(Interface element rows)
<<<<
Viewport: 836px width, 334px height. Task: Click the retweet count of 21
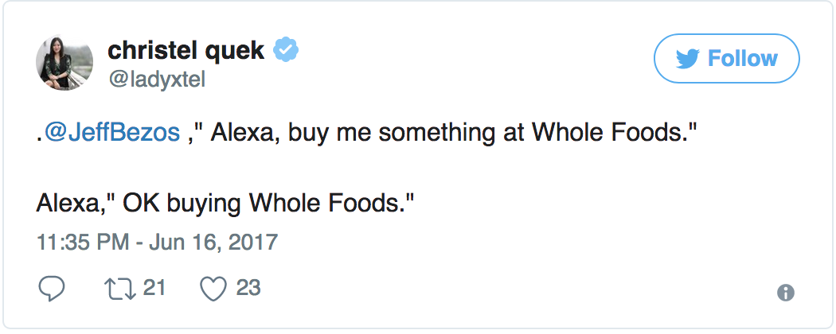click(x=154, y=288)
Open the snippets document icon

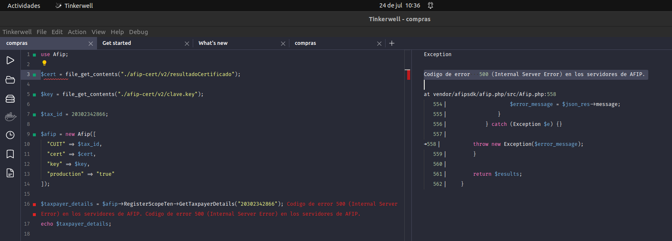click(10, 173)
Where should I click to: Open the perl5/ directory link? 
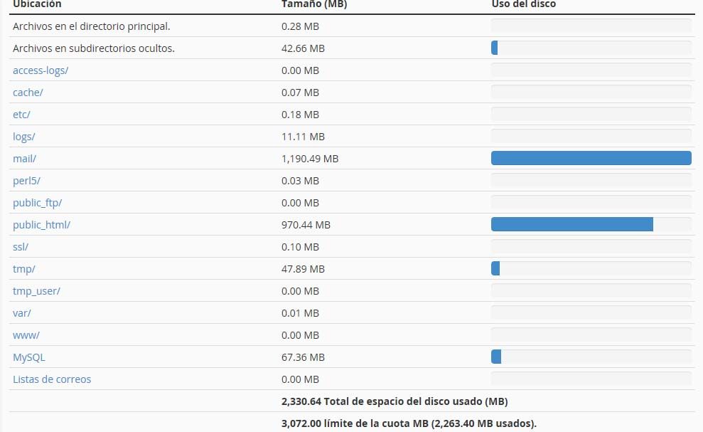click(x=26, y=181)
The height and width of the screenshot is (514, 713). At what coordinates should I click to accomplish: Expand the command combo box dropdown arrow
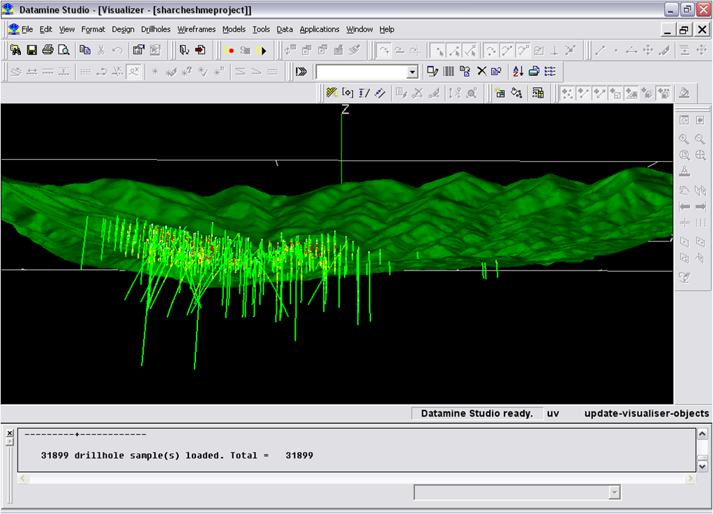pos(412,72)
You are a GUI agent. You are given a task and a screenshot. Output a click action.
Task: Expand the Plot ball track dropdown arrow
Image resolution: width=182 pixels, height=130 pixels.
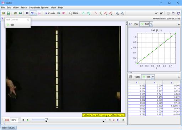[151, 24]
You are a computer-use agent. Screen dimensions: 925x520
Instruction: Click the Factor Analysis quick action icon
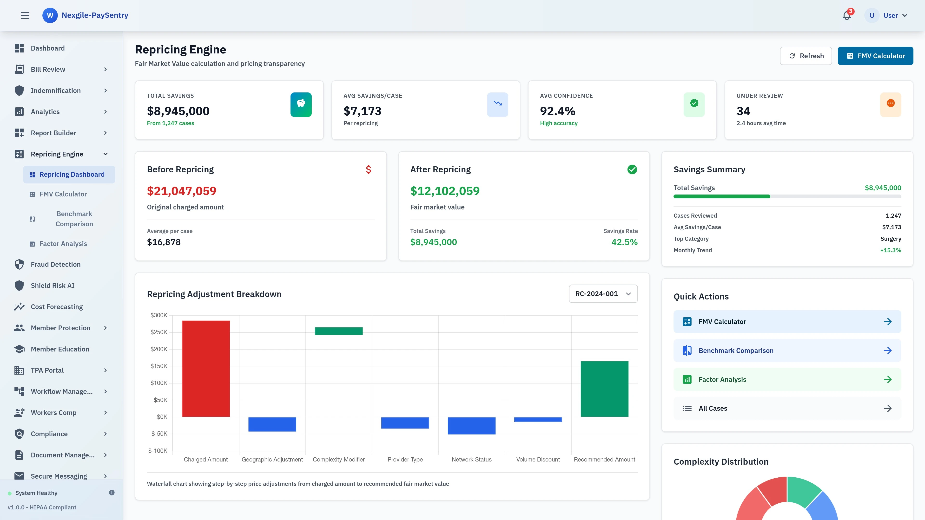click(687, 379)
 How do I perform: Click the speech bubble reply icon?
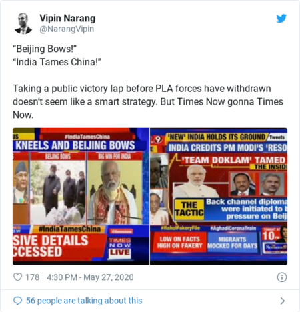point(17,301)
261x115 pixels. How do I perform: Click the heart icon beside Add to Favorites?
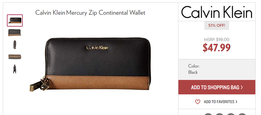pyautogui.click(x=198, y=102)
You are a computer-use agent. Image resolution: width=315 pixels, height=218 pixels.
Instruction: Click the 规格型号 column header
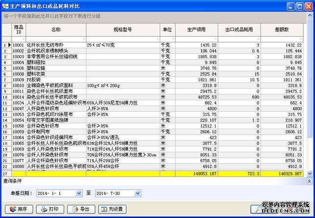pyautogui.click(x=122, y=29)
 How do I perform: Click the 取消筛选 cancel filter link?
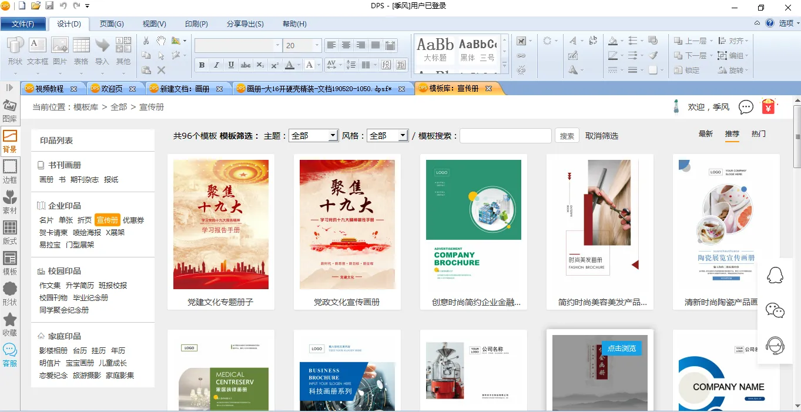(601, 136)
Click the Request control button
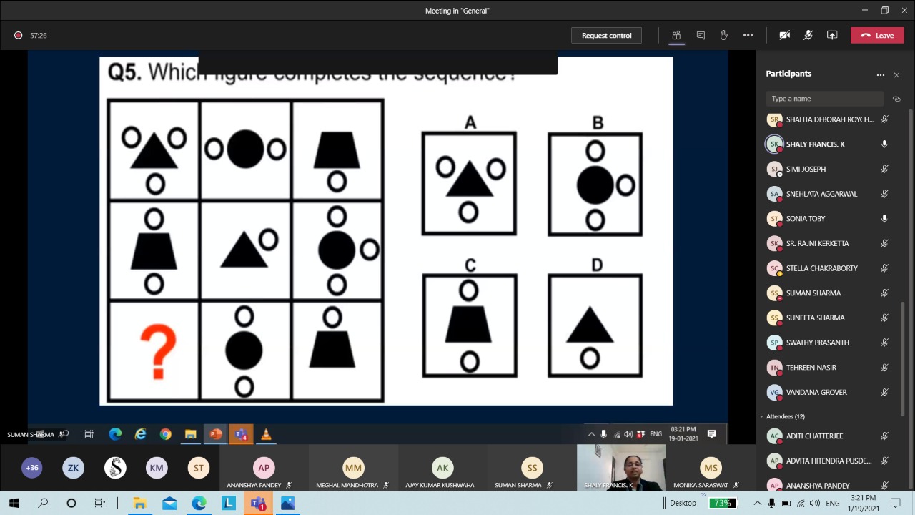This screenshot has height=515, width=915. 606,36
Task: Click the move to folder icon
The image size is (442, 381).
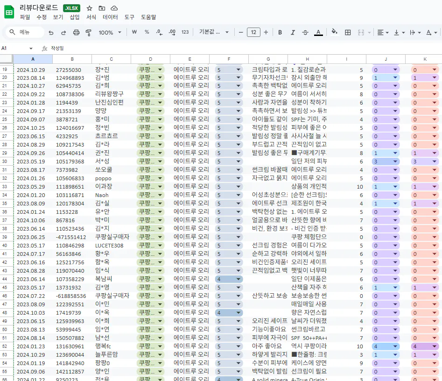Action: click(102, 8)
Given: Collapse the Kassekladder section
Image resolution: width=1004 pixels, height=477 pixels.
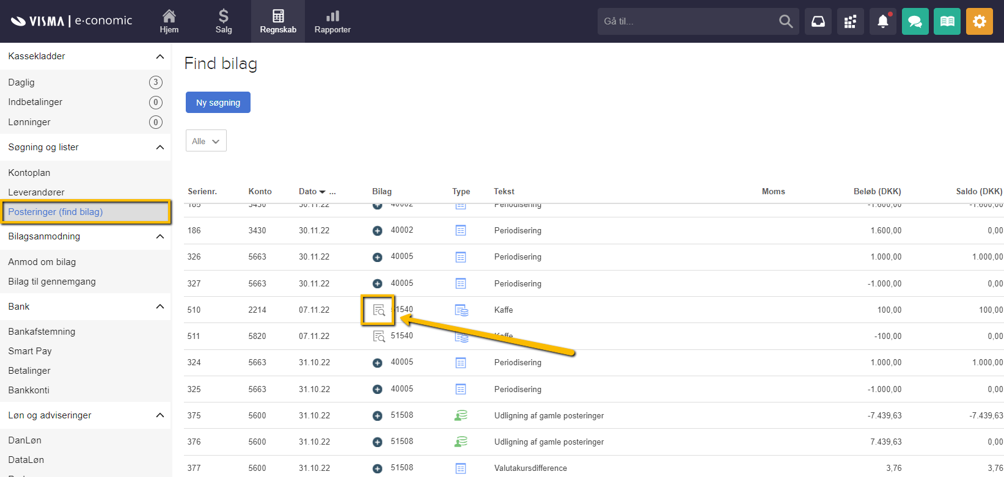Looking at the screenshot, I should (160, 57).
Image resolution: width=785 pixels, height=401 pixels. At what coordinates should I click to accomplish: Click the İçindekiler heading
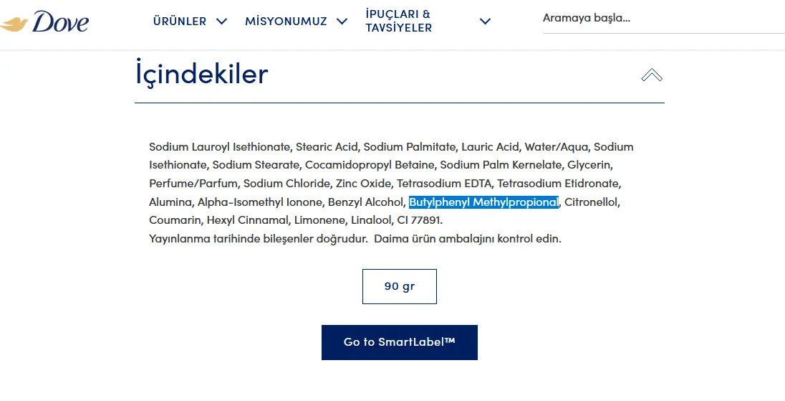[201, 74]
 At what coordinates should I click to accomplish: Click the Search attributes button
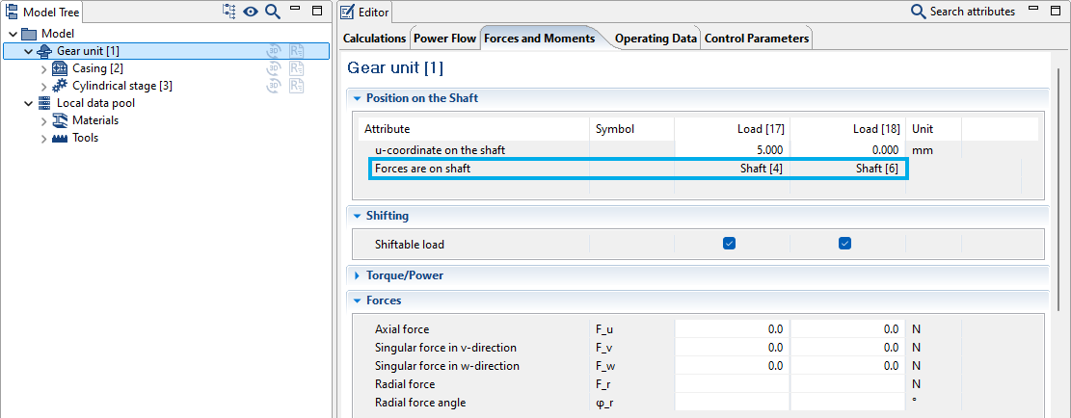point(963,12)
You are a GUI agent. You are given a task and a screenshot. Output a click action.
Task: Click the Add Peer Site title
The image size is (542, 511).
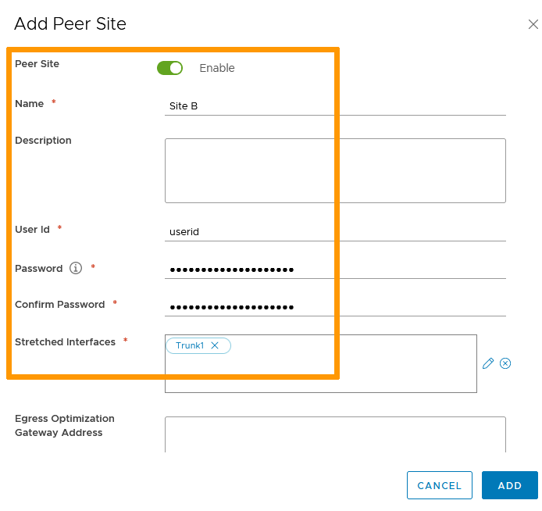point(70,23)
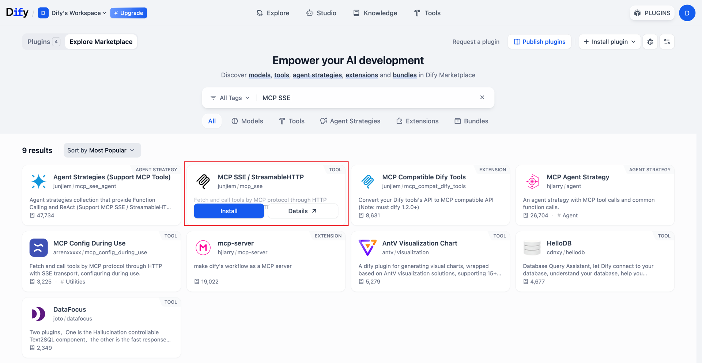Select the Plugins tab
This screenshot has width=702, height=363.
pos(44,42)

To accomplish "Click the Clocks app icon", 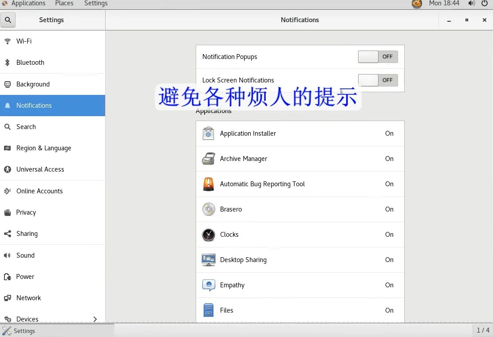I will pos(209,235).
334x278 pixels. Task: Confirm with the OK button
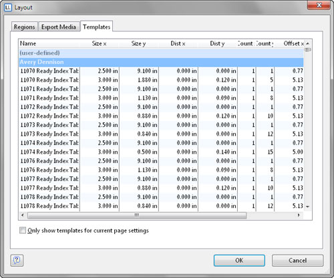(x=239, y=261)
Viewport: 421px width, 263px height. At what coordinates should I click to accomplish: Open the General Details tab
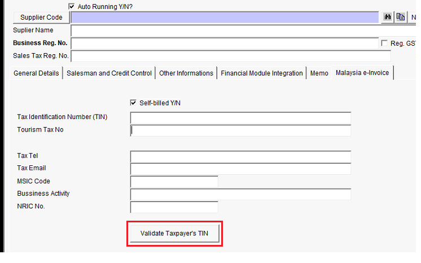[36, 73]
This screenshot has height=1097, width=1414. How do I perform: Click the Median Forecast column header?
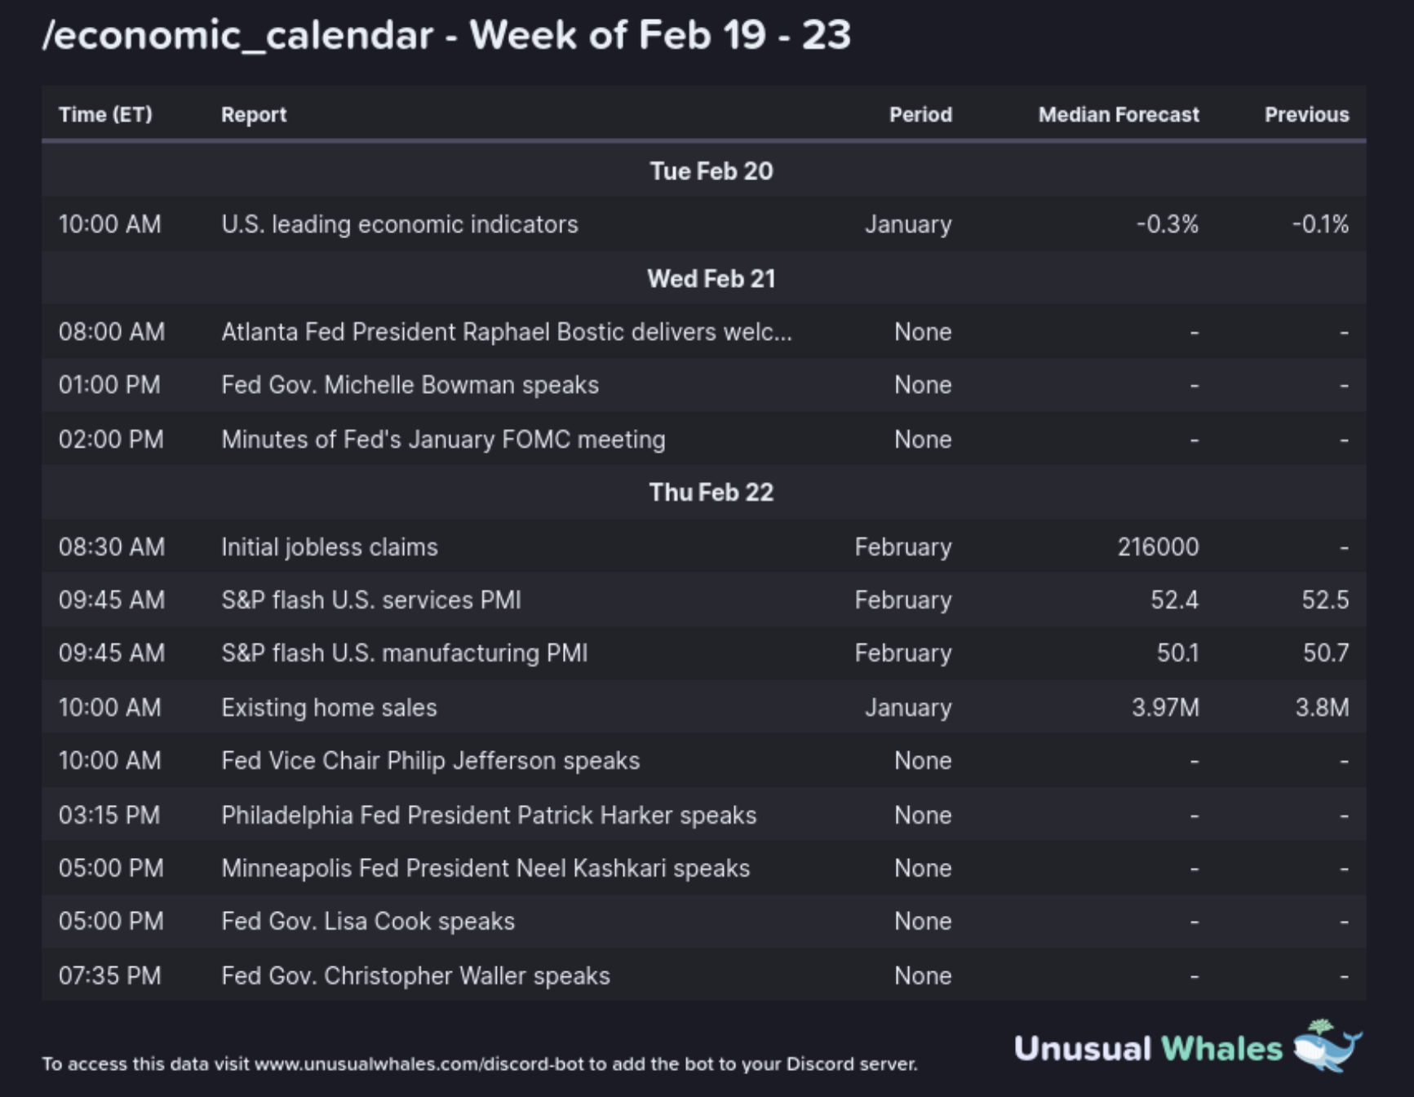coord(1118,114)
>>>>
• _Given problem_: Retype the rows above, from the line containing "How do I perform: Click the speech" through the line containing "Looking at the", with both of those lines included. Leave the pictures out.

• _Result of this exercise_:
 How do I perform: Click the speech bubble reply icon?
point(17,301)
261x115 pixels. How do I perform: Click the heart icon beside Add to Favorites?
pyautogui.click(x=198, y=102)
You are a computer-use agent. Image resolution: width=315 pixels, height=218 pixels.
Instruction: Click the 规格型号 column header
pyautogui.click(x=122, y=29)
 How do I perform: Click the 取消筛选 cancel filter link?
(601, 136)
Click the Request control button
This screenshot has height=515, width=915. 606,36
Task: Click the move to folder icon
The image size is (442, 381).
Action: click(102, 8)
Given: Collapse the Kassekladder section
Image resolution: width=1004 pixels, height=477 pixels.
Looking at the screenshot, I should (160, 57).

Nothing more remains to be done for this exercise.